SRA

The prevailing model postulates that complete cytoplasmic polyadenosine tail (pA-tail) deadenylation is essential for initiating mRNA decapping and subsequent degradation. To investigate this, we conducted direct RNA sequencing of yeast mRNAs derived from steady-state and stress condition chase experiments. Subsequently, we developed a numerical model based on a modified gamma distribution function, which estimated the transcriptomic deadenylation rate at 10 A/min.

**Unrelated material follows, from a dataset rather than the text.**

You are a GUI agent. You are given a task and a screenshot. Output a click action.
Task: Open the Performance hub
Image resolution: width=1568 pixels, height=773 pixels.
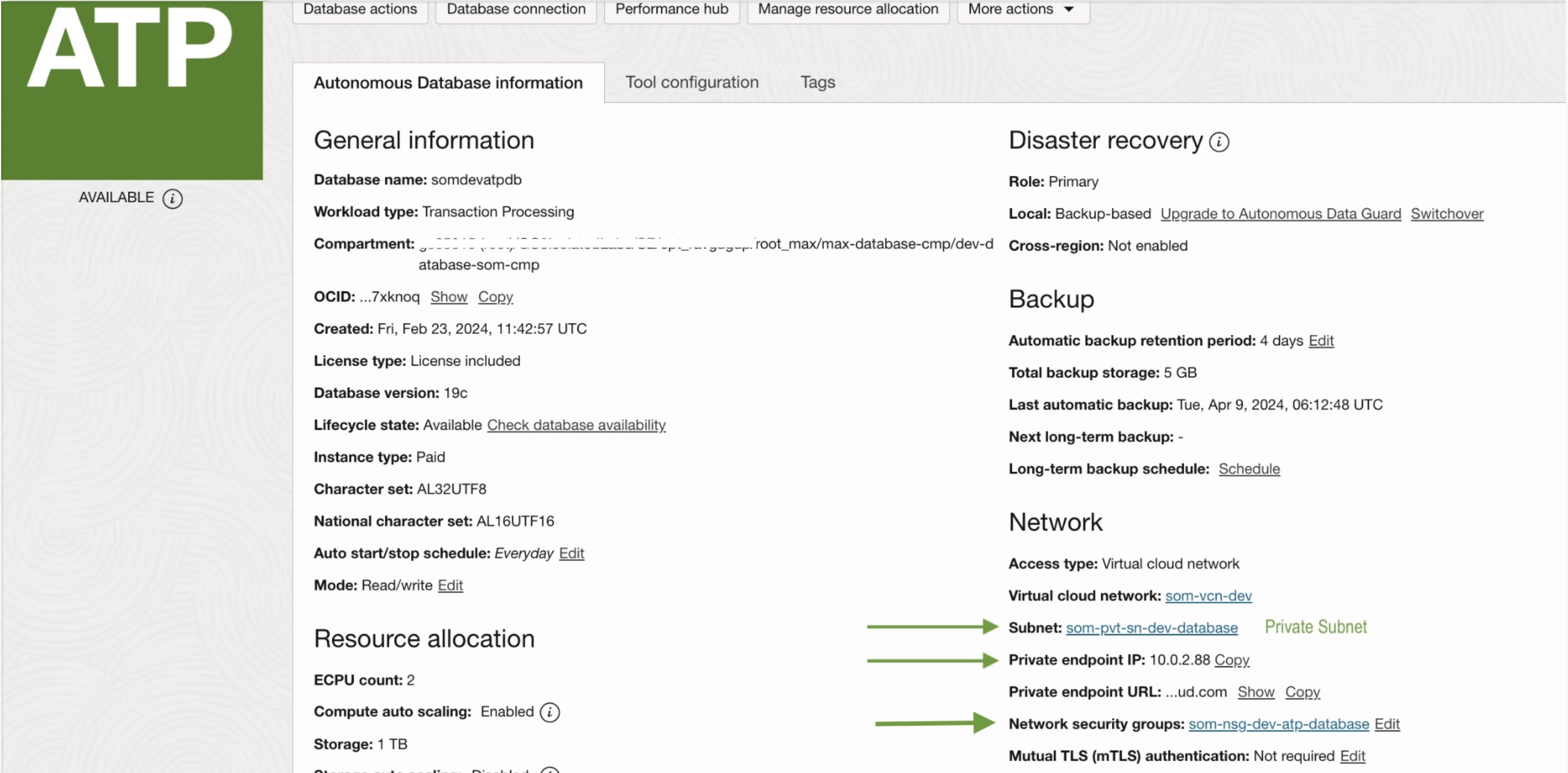(672, 9)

A simplified independent method, based on the delineation of quantile pA-tail values, showed a correlation between the decay and deadenylation rates of individual mRNA, which appeared consistent within functional transcript groups and associated with to codon optimality. Notably, these rates varied during the stress response. Detailed analysis of ribosomal protein-coding mRNAs (RPG mRNAs), constituting 40 % of the transcriptome, singled out this transcript group. While RPG mRNA deadenylation and decay accelerated under heat stress, their degradation could proceed even when deadenylation was blocked, depending entirely on ongoing nuclear export. Our findings support the general primary function of deadenylation in dictating decapping onset, while also demonstrating complex relations between these processes. Overall design: We implemented Nanopore Direct RNA Sequencing to we experimentally model RNA deadenylation and decay rates under steady-state and stress conditions using: (1) the Anchor-Away system, to deplete the main cellular export factor, Mex67, thus rapidly inducing massive nuclear degradation of newly-synthesized mRNAs, (2) depletion of the decapping enzyme Dcp2, Xrn1 5'-3' exonuclease, or Pab1 poly(A)-binidng protein using the auxin-inducible degron (AID) system, (3) a heat stress chase, (4) a thiolutin chase.